Is Tyrus nessary to implement Java WebSocket authentication?

1.2k views Asked by At

Although there's very similar post, it is unanswered.

My JavaFX app with WebSocket will

  1. send user id、password to server
  2. keep the session to let user do something like personal data management.

Learning from

Oracle WebSocketTyrus 8.14 Client HTTP Authentication

I have:

@ClientEndPoint
public class loginEndPoint {
    final ClientEndpointConfig cec = ClientEndpointConfig.Builder.create().build();

    public static void main(String [] args) {
        AuthConfig authConfig = AuthConfig.Builder.create().disableBasicAuth().build();
        Credentials credentials = new Credentials("ws_user", "password");
        client.getProperties().put(ClientProperties.AUTH_CONFIG, authConfig);
        client.getProperties().put(ClientProperties.CREDENTIALS, credentials);

        client.connectToServer(new Endpoint() {

            @Override
            public void onOpen(Session session, EndpointConfig config) {
                try {
                    session.addMessageHandler((MessageHandler.Whole<String>) (String message) -> {
                        System.out.println("Received message: "+message);
                        messageLatch.countDown();
                    });
                    //let user do some data management
                } catch (IOException e) {
                    System.out.println("Connect Fail.");
                }
            }
        }, cec, new URI("ws://localhost/myApp/login"));
    }
}

Is these code right to do the authentication?

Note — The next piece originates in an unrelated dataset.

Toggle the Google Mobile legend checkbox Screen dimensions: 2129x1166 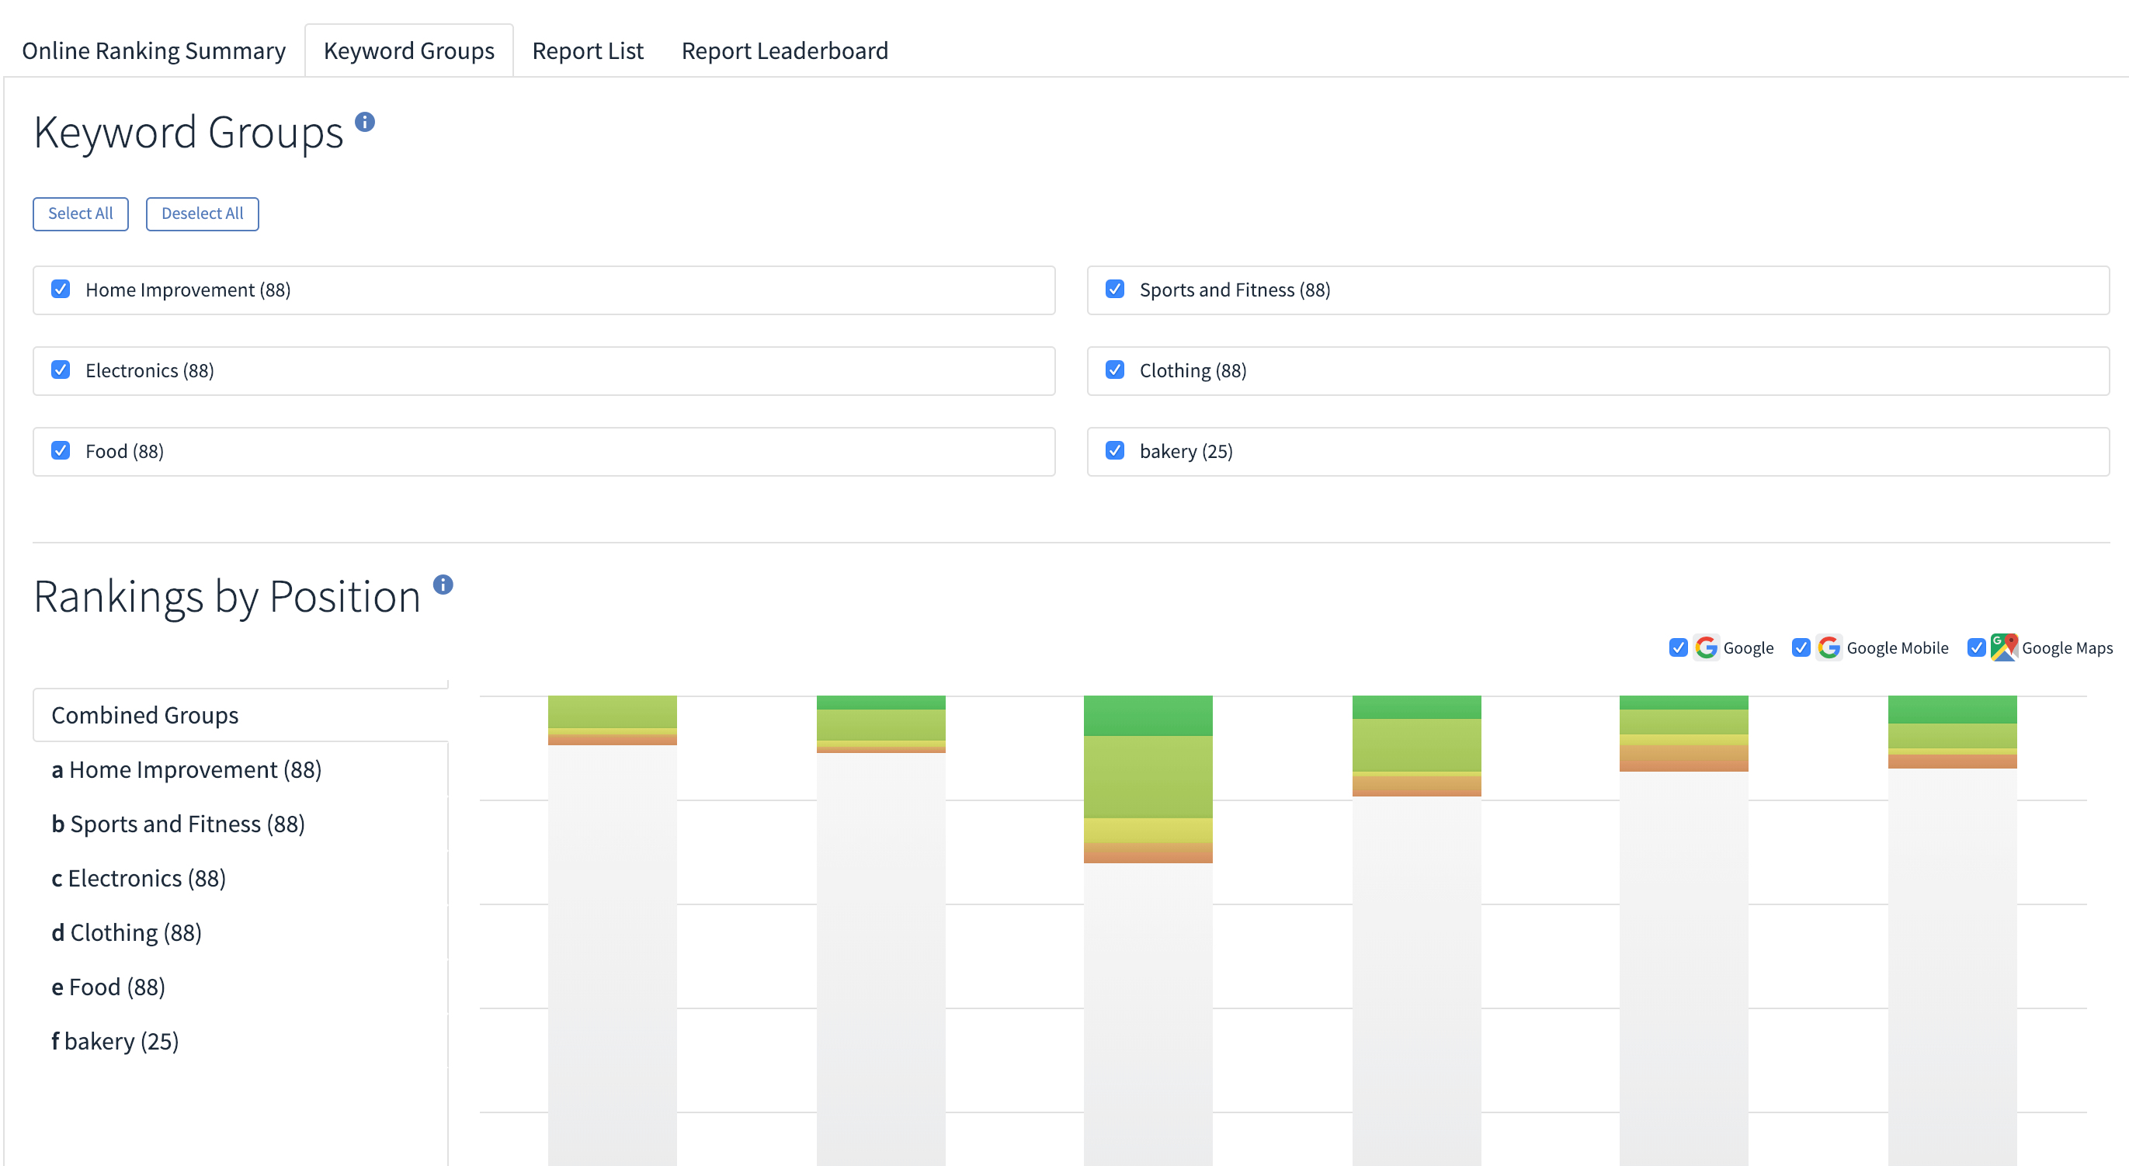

And where could I do the server side authentication on @ServerEndPoint?

@ServerEndpoint
public class loginServerEndPoint {
}

Thanks for help.

1

There are 1 answers

2
ondrej kosatka On

No, it is not necessary to use Tyrus as a server implementation. On the server-side you should secure WebSocket in exactly the same way as you secure servlet or jsp in your servlet container, which can be slightly different from container to container (mapping users to roles). Look at authentication example Note that this example shows up how to make authenticated WebSocket request handshake with BASIC auth scheme, but your client code disables it explicitly, so probably you want to use DIGEST scheme.